- [Passage]:
====

Authorities said Tuesday that they were investigating 10 protesters accused of giving the “Hitler salute,” which is banned in Germany.

Chemitz is located in Saxony, which is a stronghold for the far right Alternative for Germany party. German Interior Minister Horst Seehofer, who would probably be out there with the protesters if he weren’t working for the government, has offered federal support to Saxony state authorities if they request it.

ITALY

Italian Interior Minister Matteo Salvini and Hungarian Prime Minister Viktor Orbán met in Milan on Tuesday and pledged to do all they could to make Europe as racist as possible. Er, I mean they pledged to work together to influence the European Commission to be more racist. No, wait, I mean they want the European Commission to be more anti-migrant. Also they agreed that something something George Soros, I guess? He inevitably comes up whenever these guys get together.

====

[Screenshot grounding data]
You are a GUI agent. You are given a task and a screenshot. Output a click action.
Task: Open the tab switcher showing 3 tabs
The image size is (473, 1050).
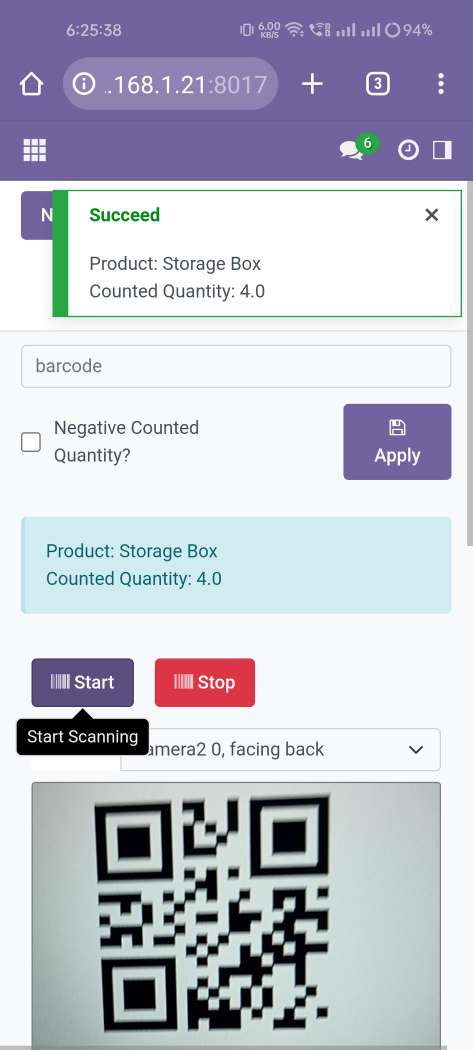tap(378, 84)
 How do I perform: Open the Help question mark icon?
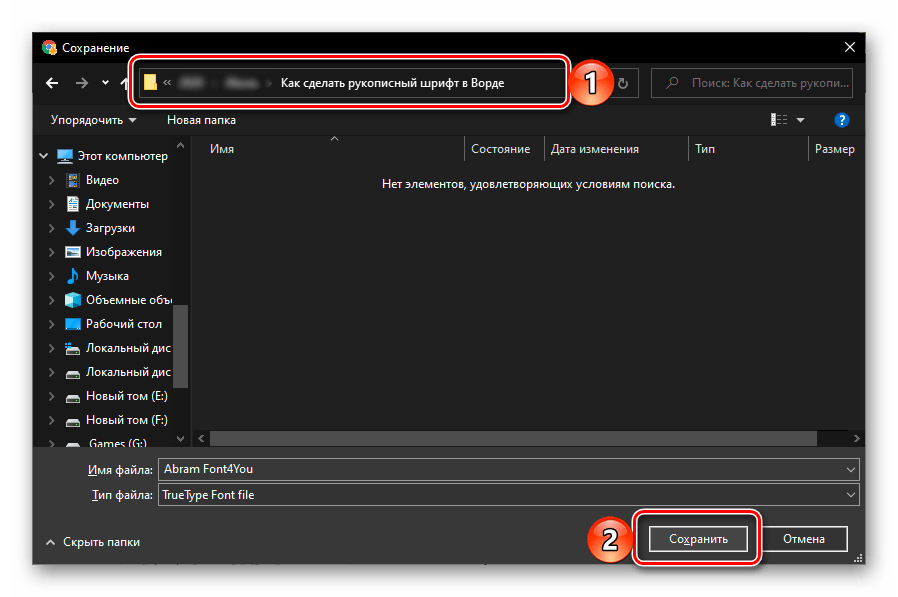point(841,120)
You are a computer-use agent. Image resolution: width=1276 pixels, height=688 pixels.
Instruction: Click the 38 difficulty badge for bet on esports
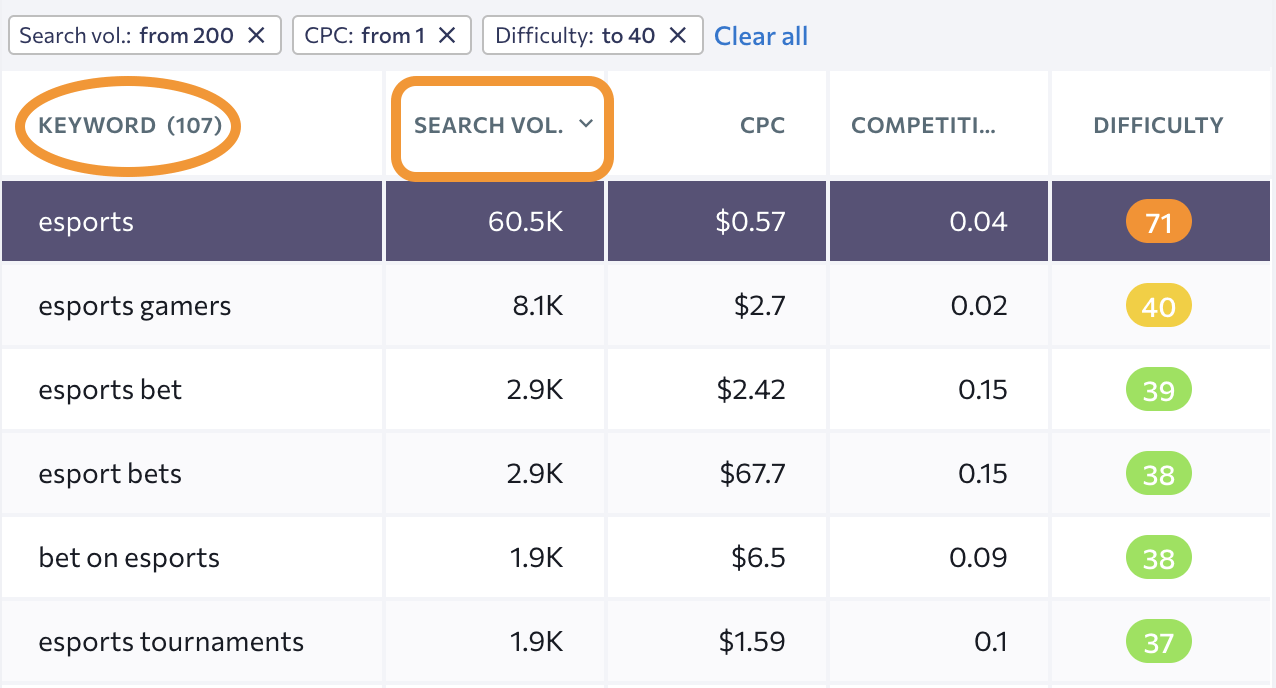[x=1158, y=558]
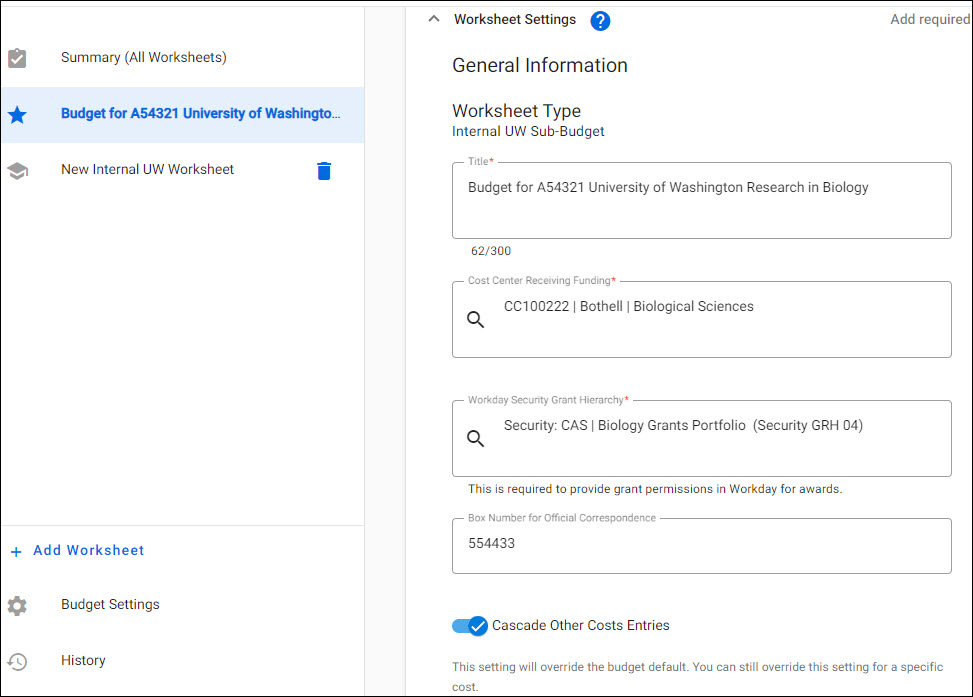The height and width of the screenshot is (697, 973).
Task: Collapse the Worksheet Settings section chevron
Action: 433,18
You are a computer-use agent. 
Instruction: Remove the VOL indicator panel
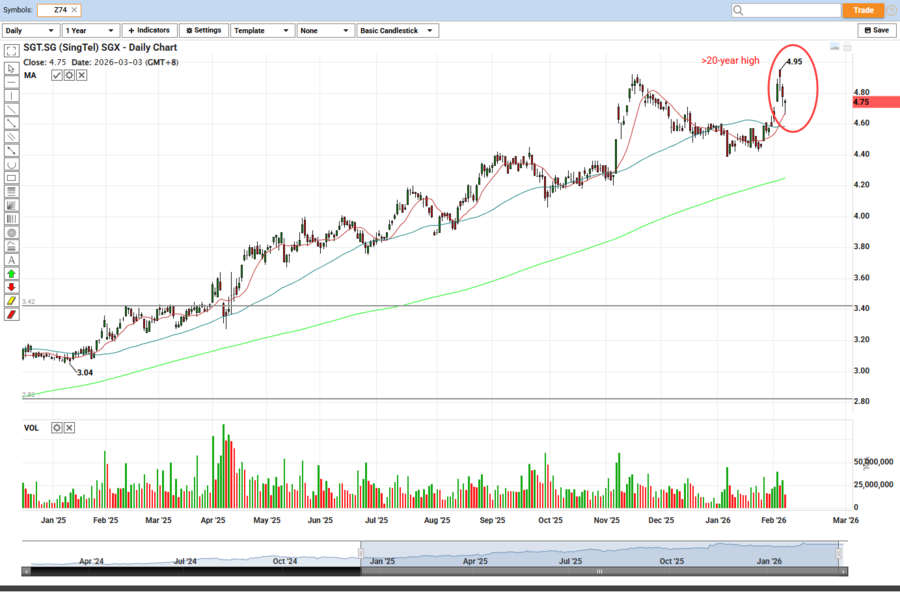(x=70, y=428)
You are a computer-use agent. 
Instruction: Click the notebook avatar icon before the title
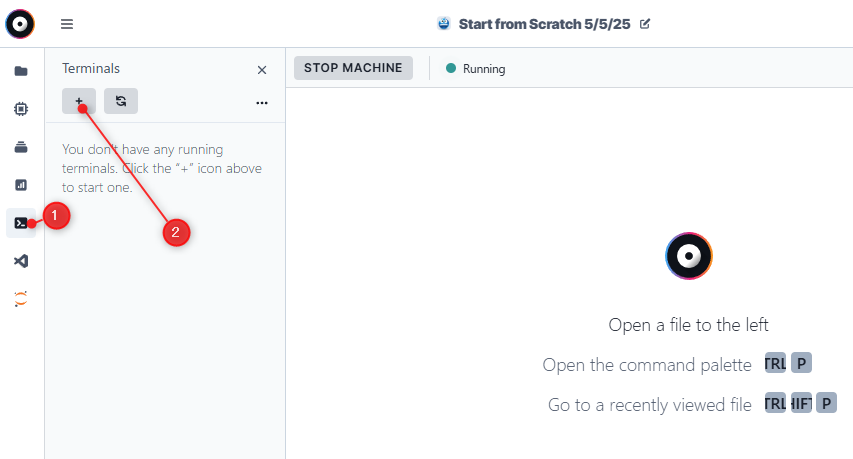coord(444,24)
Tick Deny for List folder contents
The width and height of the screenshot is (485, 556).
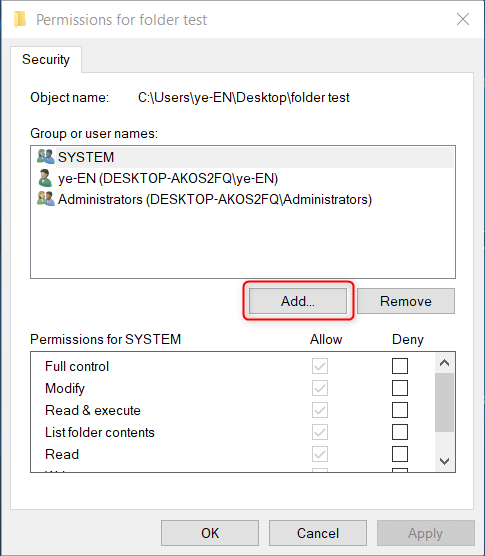(400, 432)
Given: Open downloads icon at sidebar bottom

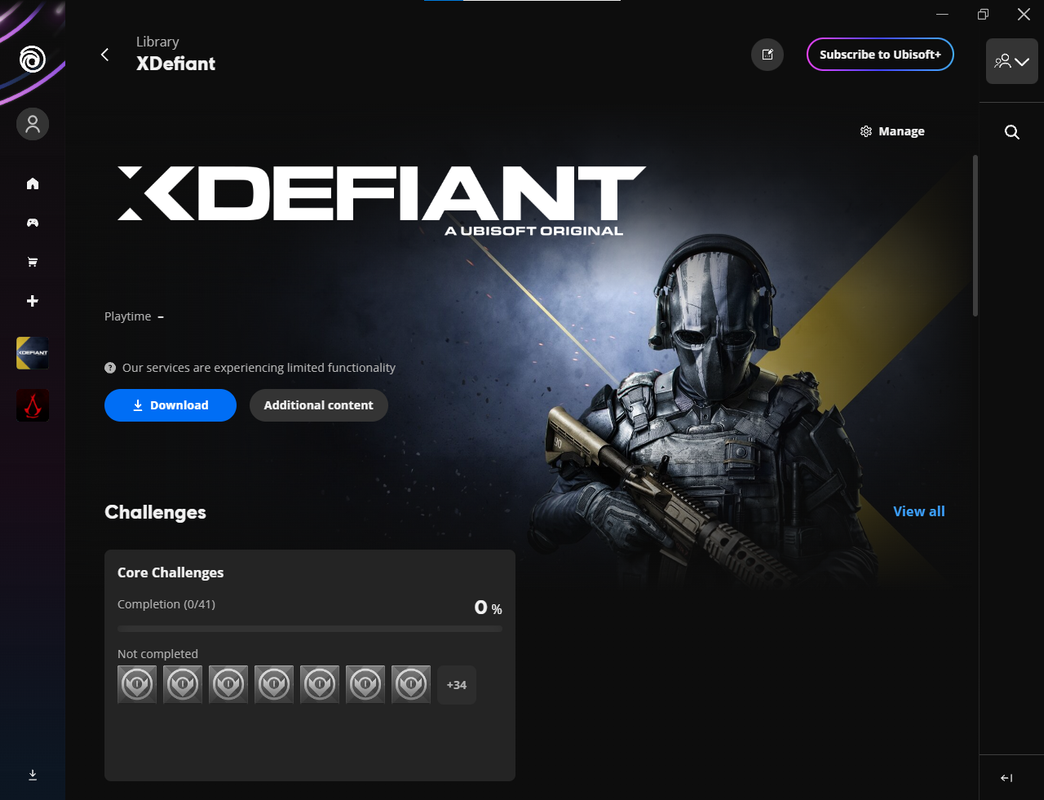Looking at the screenshot, I should coord(32,775).
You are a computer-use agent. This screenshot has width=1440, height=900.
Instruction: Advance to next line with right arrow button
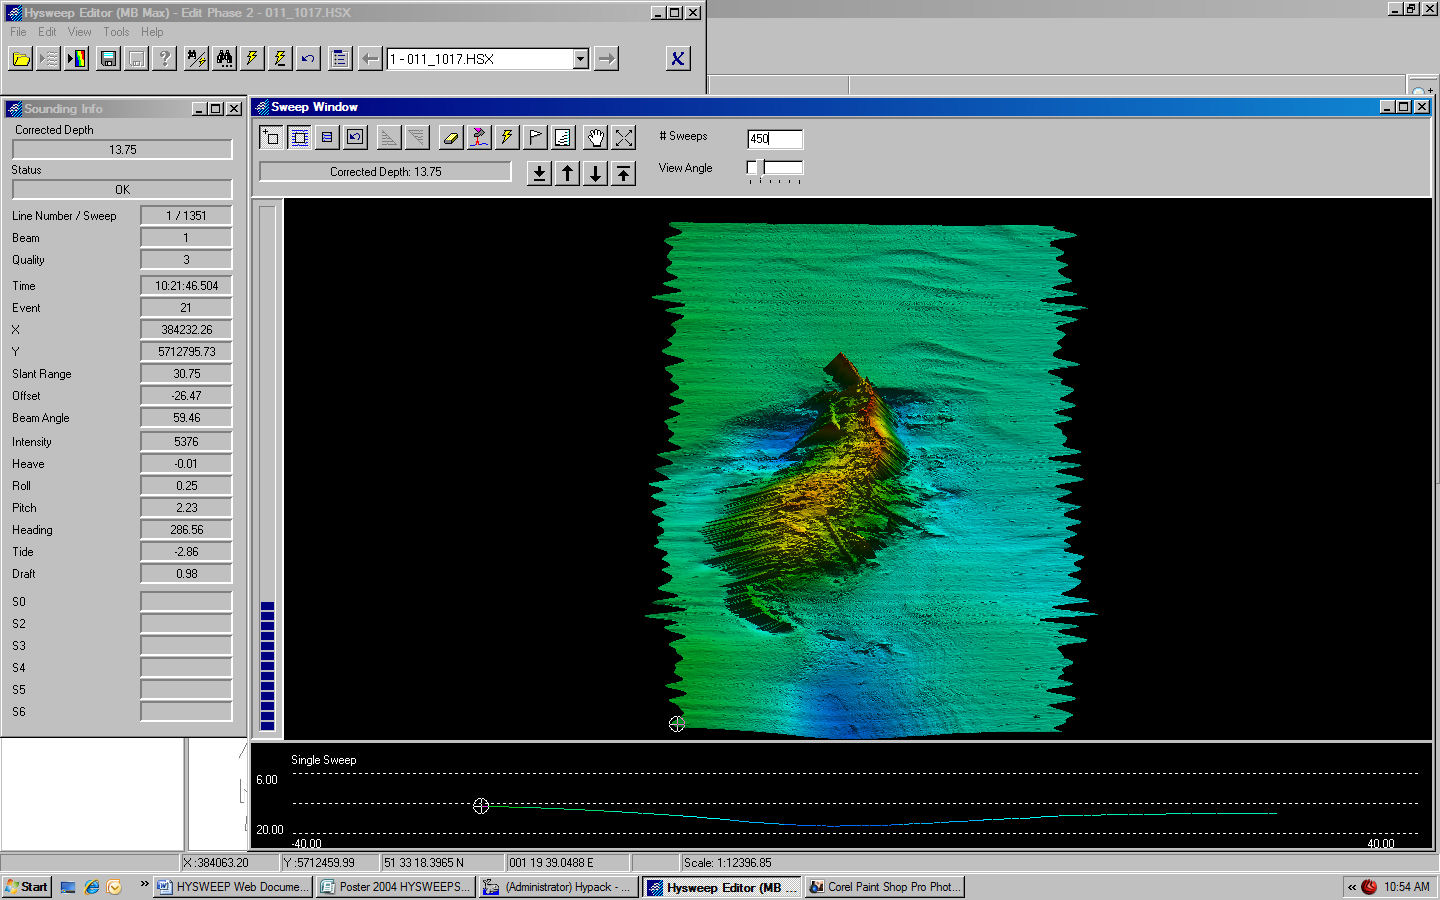605,58
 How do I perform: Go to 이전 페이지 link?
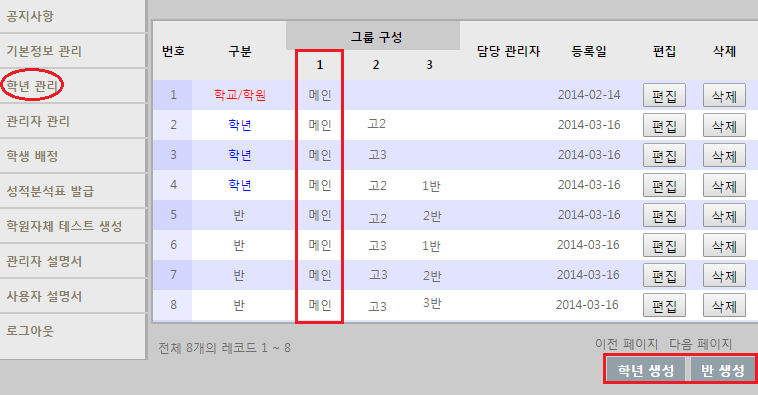pyautogui.click(x=627, y=344)
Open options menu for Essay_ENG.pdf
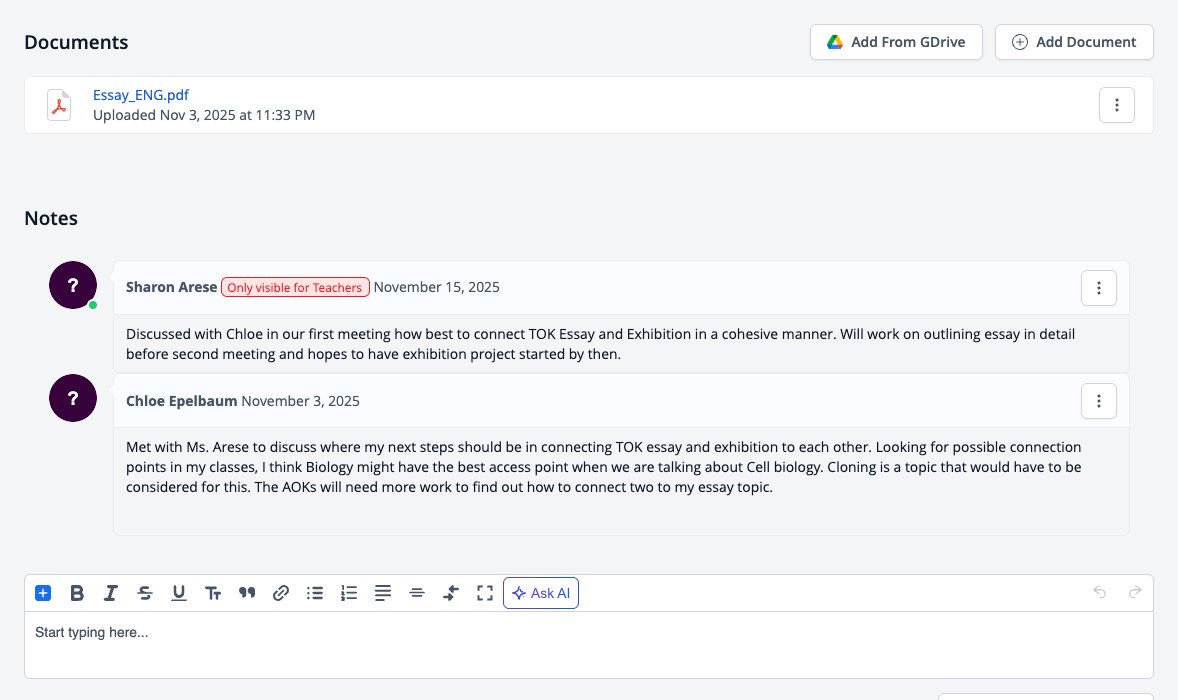1178x700 pixels. (1116, 105)
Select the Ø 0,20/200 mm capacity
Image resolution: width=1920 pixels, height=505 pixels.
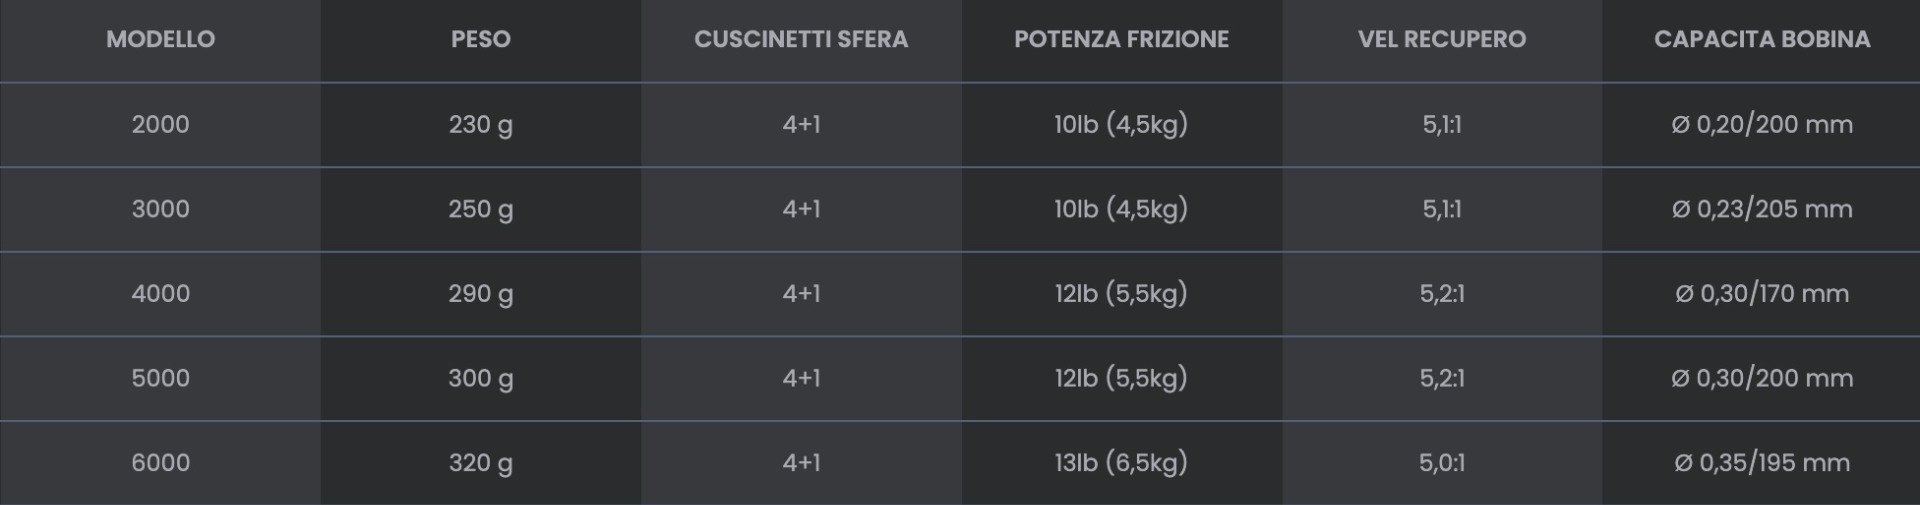[x=1761, y=124]
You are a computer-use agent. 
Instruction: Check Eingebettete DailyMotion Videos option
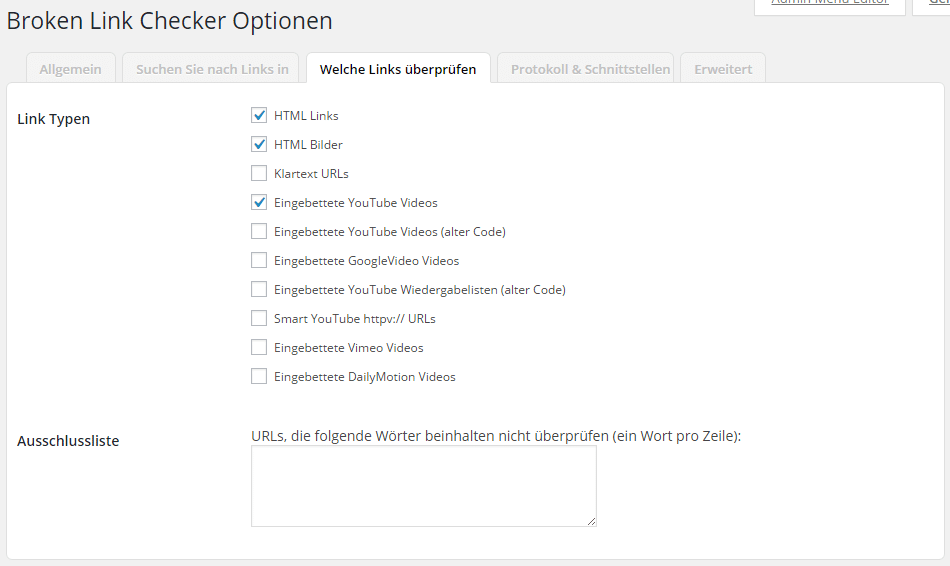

====

- [Exercise]: Extract the full passage on the German protests and the Salvini–Orbán meeting, word for word. The rows are not needed for this.

- [Solution to the problem]:
Authorities said Tuesday that they were investigating 10 protesters accused of giving the “Hitler salute,” which is banned in Germany.

Chemitz is located in Saxony, which is a stronghold for the far right Alternative for Germany party. German Interior Minister Horst Seehofer, who would probably be out there with the protesters if he weren’t working for the government, has offered federal support to Saxony state authorities if they request it.

ITALY

Italian Interior Minister Matteo Salvini and Hungarian Prime Minister Viktor Orbán met in Milan on Tuesday and pledged to do all they could to make Europe as racist as possible. Er, I mean they pledged to work together to influence the European Commission to be more racist. No, wait, I mean they want the European Commission to be more anti-migrant. Also they agreed that something something George Soros, I guess? He inevitably comes up whenever these guys get together.